Finding elements

Defined in header <vif/utility/generic.hpp>.

where

template<std::size_t Dim, typename Type>
vec1u where(const vec<Dim,Type>& v);

This function will scan the bool vector (or view) provided in argument, will store the “flat” indices of all the elements which are true, and will return all these indices in a vector. This is a very useful tool to filter and selectively modify vectors, and probably one of the most used function of the whole library.

Example:

vec1i v = {4,8,6,7,5,2,3,9,0};

// We want to select all the elements which are greater than 3.
// We use where() to get their indices:
vec1u id = where(v > 3); // {0,1,2,3,4,7}

// Now we can check:
v[id]; // {4,8,6,7,5,9}, good!

// The argument of where() can be quite complex:
id = where(v < 3 || (v > 3 && v % 6 < 2)); // now guess

// It can also involve multiple vectors, as long as they have
// the same dimensions.
vec1i w = {9,8,6,1,-2,0,8,5,1};
id = where(v > w || (v + w) % 5 == 0);

// The returned indices are then valid for both v and w.
v[id]; // {8,6,7,5,2,9}
w[id]; // {8,6,1,-2,0,5}

Note that, when called on a view, where() will return indices inside the view itself, and not inside the viewed vector:

Example:

vec1i v = {4,8,6,7,5,2,3,9,0};

// Select all the elements greater than 3.
vec1u id1 = where(v > 3);

for (uint_t i : range(1)) {
    // We want to apply another selection on top of the first one.
    // Say we now want only those elements which are even (when i=0)
    // or odd (when i=1):
    vec1u id2 = where(v[id1] % 2 == i);

    // Here 'id2' points inside 'v[id1]', not 'v'!
    // To access the correspond values in 'v', one must write:
    v[id1[id2]] = /* ... */;

    // This is dangerous, because 'v[id2]' is perfectly valid,
    // yet makes absolutely no sense.
}

In general, such situations can be avoided by only calling where() at the last possible moment, as shown in the example below.

Example:

vec1b base = v > 3; // only a 'bool' vector for now

for (uint_t i : range(1)) {
    vec1u id = where(base && v % 2 == i);

    // Now we can access 'v' directly:
    v[id] = /* ... */;
}

This is often more readable and less error prone, however it may also be less efficient, particularly if the first where() reduced significantly the number of elements to work with (e.g., if v contained millions of elements, and only a few are greater than 3). A typical case where these situations arise is when binning multidimensional data, for example to build a 2D histogram. Then, a much more efficient approach is to use the histogram() function and its siblings. Despite the name, these powerful function can be used for purposes other than histograms.

where_first, where_last

template<std::size_t Dim, typename Type>
uint_t where_first(const vec<Dim,Type>& v); // [1]
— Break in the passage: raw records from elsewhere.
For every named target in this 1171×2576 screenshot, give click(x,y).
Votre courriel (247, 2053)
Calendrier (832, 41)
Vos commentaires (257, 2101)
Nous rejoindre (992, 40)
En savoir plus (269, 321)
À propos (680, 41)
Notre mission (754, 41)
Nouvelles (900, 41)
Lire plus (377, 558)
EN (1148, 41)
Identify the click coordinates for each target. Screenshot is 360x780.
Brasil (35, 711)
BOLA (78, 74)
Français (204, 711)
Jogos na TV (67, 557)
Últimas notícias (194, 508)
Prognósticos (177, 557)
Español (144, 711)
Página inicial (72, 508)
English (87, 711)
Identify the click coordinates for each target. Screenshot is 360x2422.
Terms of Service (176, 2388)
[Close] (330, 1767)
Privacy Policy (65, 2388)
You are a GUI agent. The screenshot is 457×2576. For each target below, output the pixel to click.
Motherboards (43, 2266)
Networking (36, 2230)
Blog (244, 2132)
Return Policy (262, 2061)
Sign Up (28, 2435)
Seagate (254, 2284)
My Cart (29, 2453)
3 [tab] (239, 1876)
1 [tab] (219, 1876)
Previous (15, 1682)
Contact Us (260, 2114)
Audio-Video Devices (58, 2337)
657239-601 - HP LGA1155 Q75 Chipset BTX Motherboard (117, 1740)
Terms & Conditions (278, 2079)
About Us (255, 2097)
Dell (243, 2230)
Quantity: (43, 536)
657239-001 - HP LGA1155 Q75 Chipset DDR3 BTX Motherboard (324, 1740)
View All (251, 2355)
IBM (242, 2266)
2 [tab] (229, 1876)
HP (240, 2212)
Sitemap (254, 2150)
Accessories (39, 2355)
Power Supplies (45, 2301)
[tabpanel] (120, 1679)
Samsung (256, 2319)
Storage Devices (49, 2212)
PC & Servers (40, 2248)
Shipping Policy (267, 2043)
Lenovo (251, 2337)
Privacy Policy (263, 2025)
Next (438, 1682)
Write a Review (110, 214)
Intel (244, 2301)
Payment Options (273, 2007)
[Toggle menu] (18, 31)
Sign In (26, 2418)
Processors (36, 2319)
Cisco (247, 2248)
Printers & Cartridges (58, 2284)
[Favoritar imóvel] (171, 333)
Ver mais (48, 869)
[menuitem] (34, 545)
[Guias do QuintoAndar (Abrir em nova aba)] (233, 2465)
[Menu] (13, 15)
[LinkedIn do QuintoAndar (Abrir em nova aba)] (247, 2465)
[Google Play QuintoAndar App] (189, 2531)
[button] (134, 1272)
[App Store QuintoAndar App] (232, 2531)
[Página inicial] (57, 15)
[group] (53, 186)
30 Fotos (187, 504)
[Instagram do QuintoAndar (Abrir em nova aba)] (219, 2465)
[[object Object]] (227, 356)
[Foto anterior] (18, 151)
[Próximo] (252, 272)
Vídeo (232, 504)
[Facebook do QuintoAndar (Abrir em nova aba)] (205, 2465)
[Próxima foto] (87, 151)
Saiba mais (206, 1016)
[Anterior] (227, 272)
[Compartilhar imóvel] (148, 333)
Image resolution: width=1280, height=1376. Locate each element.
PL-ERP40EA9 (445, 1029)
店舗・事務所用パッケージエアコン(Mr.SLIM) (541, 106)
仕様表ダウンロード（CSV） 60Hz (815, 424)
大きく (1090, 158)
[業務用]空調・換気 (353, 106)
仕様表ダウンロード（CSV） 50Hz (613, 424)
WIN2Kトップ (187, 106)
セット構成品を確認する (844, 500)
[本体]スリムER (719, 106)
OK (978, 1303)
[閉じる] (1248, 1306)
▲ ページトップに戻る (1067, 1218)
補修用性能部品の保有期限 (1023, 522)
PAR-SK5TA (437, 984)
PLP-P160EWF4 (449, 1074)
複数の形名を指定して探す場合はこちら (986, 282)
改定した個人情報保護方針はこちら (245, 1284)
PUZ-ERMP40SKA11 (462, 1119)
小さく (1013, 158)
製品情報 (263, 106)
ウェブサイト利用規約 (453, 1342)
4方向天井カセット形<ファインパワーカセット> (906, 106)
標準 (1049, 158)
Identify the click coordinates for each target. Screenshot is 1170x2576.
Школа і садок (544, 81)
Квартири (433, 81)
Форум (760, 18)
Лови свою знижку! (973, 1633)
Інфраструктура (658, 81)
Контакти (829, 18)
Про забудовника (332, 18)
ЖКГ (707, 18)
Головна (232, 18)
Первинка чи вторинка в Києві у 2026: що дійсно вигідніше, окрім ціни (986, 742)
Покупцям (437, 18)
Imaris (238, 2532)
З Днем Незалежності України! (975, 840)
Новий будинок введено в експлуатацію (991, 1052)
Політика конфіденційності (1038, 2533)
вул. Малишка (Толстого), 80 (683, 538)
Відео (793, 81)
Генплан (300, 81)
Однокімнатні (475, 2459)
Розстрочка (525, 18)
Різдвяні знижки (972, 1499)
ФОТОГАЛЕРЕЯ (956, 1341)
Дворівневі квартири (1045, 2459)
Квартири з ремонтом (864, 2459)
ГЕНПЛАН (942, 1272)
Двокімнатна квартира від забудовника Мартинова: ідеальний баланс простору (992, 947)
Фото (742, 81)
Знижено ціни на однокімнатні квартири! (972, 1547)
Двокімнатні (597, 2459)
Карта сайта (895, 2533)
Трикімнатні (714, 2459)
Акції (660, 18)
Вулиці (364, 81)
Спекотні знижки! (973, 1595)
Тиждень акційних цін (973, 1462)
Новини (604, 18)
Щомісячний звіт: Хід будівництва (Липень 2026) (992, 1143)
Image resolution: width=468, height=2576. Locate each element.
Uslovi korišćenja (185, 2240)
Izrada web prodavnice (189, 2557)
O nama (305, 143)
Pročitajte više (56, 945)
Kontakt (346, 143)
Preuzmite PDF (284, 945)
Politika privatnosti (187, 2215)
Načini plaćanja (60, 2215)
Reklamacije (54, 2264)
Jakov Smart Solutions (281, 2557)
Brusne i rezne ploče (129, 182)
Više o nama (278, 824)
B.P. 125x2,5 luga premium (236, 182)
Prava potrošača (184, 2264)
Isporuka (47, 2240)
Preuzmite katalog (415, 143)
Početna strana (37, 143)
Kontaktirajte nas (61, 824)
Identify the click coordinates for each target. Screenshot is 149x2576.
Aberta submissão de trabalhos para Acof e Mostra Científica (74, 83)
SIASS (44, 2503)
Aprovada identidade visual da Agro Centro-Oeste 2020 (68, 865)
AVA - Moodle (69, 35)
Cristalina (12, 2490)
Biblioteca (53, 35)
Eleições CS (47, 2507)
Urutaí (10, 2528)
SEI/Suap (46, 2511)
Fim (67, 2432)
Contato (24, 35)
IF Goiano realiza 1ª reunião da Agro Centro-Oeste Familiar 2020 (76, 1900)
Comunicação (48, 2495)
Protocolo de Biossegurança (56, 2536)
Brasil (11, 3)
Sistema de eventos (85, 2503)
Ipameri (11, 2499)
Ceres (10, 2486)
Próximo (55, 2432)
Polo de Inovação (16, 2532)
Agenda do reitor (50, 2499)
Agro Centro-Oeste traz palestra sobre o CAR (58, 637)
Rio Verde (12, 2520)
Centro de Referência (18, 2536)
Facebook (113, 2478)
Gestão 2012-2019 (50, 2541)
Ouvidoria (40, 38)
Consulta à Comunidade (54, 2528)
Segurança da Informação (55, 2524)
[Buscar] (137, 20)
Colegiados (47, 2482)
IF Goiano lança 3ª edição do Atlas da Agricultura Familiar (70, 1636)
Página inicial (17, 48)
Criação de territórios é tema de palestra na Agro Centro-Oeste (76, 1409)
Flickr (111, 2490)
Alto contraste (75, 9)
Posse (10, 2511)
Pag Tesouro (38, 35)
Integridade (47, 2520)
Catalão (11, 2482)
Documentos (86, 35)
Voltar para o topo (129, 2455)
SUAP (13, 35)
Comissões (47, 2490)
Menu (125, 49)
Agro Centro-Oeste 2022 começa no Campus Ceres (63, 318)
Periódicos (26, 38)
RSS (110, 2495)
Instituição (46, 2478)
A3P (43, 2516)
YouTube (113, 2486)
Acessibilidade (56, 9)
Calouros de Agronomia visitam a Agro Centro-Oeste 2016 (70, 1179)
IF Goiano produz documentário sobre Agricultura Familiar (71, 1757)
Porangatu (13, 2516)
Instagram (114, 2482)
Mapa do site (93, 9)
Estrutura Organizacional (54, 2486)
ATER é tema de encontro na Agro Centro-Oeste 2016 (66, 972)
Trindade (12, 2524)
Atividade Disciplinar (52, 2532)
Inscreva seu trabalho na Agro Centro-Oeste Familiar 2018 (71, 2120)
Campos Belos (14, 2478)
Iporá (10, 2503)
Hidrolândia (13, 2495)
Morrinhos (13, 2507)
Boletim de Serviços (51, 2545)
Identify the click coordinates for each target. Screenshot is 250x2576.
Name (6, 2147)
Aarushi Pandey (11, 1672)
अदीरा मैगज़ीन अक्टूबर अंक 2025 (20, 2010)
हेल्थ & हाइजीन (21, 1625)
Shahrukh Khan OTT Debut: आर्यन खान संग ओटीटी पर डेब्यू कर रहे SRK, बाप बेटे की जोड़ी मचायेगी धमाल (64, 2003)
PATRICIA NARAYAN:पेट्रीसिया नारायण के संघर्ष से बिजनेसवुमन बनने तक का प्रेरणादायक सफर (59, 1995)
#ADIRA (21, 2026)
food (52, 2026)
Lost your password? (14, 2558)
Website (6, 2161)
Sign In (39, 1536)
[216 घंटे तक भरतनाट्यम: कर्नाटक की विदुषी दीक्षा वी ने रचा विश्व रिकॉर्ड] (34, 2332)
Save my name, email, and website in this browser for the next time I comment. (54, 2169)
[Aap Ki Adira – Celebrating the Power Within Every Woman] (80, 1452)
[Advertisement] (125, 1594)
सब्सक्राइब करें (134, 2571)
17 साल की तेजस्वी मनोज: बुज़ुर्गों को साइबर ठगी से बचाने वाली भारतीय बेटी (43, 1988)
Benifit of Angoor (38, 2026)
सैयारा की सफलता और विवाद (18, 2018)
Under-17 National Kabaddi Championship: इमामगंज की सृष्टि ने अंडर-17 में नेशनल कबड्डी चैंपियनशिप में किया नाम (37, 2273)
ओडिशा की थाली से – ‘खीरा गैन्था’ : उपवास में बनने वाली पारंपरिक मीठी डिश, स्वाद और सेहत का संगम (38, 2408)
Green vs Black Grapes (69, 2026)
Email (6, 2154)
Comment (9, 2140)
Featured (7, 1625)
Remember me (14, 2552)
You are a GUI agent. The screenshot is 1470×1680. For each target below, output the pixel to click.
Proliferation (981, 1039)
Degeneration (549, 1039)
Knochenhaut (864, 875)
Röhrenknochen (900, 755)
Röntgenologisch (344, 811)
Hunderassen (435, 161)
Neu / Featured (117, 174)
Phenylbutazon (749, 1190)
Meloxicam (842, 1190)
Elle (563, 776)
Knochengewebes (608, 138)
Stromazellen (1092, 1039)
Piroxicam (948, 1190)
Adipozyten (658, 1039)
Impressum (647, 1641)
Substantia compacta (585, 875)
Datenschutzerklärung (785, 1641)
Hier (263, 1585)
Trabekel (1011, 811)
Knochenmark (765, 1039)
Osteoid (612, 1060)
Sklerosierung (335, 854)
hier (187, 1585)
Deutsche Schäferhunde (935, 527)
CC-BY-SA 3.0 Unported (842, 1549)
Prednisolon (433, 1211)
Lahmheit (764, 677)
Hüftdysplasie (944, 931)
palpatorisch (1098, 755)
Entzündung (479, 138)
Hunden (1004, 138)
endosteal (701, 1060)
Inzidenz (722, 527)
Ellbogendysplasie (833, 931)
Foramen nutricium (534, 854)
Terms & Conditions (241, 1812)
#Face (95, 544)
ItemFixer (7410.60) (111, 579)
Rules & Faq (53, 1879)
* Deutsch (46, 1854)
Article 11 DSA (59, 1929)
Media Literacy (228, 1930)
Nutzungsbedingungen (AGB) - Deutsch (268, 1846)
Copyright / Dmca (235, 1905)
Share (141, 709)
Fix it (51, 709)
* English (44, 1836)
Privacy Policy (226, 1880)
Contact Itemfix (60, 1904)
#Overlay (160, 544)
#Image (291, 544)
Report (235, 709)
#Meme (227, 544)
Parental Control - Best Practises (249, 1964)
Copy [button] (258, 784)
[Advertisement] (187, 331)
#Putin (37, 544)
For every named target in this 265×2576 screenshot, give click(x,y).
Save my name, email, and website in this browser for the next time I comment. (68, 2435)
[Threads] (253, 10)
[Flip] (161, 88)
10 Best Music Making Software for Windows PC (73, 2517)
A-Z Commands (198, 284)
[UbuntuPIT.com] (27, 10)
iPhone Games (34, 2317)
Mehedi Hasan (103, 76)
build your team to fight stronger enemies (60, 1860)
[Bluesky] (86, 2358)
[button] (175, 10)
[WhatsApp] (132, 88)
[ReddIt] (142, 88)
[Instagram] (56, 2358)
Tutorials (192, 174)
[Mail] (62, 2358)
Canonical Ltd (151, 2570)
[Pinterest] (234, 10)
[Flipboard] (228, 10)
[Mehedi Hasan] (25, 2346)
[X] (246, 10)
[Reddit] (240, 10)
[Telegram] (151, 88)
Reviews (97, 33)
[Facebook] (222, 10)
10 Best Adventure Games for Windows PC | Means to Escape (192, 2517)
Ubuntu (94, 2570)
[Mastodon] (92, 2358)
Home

template<std::size_t Dim, typename Type>
uint_t where_last(const vec<Dim,Type>& v); // [2]

These functions will scan the bool vector (or view) provided in argument, and return the “flat” index of the first ([1]) or last ([2]) element which is true, or npos if all are false.

When used with views, the same caution applies as for where(): the returned index points inside the view itself, not inside the viewed vector.

Example:

vec1i v = {4,8,6,7,5,2,3,9,0};
// We want to select the first element which is greater than 3
uint_t id;
id = where_first(v > 3); // 0
v[id];                   // 4
id = where_last(v > 3);  // 7
v[id];                   // 9

complement

template<std::size_t Dim, typename Type>
vec1u complement(const vec<Dim,Type>& v, const vec1u& ids);

This function works in parallel with where(). Given a vector v and a set of “flat” indices id, it will return the complementary set of indices inside this vector, i.e., all the indices of v that are not present in id. The values of v are unused, only its dimensions are read.

Example:

vec1i v = {1,5,6,3,7};
vec1u id = where(v > 4); // {1,2,4}
vec1u cid = complement(v, id); // {0,3}

match

template<std::size_t D1, std::size_t D2, typename Type1, typename Type2>
void match(const vec<D1,Type1>& v1, const vec<D2,Type2>& v2, vec1u& id1, vec1u& id2);

This function returns the indices of the elements with equal values in v1 and v2. In practice, it traverses v1 and, for each value in v1, looks for elements in v2 that have the same value. If one is found, the index of the element of v1 is added to id1, and the index of the element of v2 is added to id2. If other matches are found in v2 for this same value, they are ignored, therefore only the first match is returned. Then the function goes on to the next value in v1. The two vectors v1 and v2 need not be the same size.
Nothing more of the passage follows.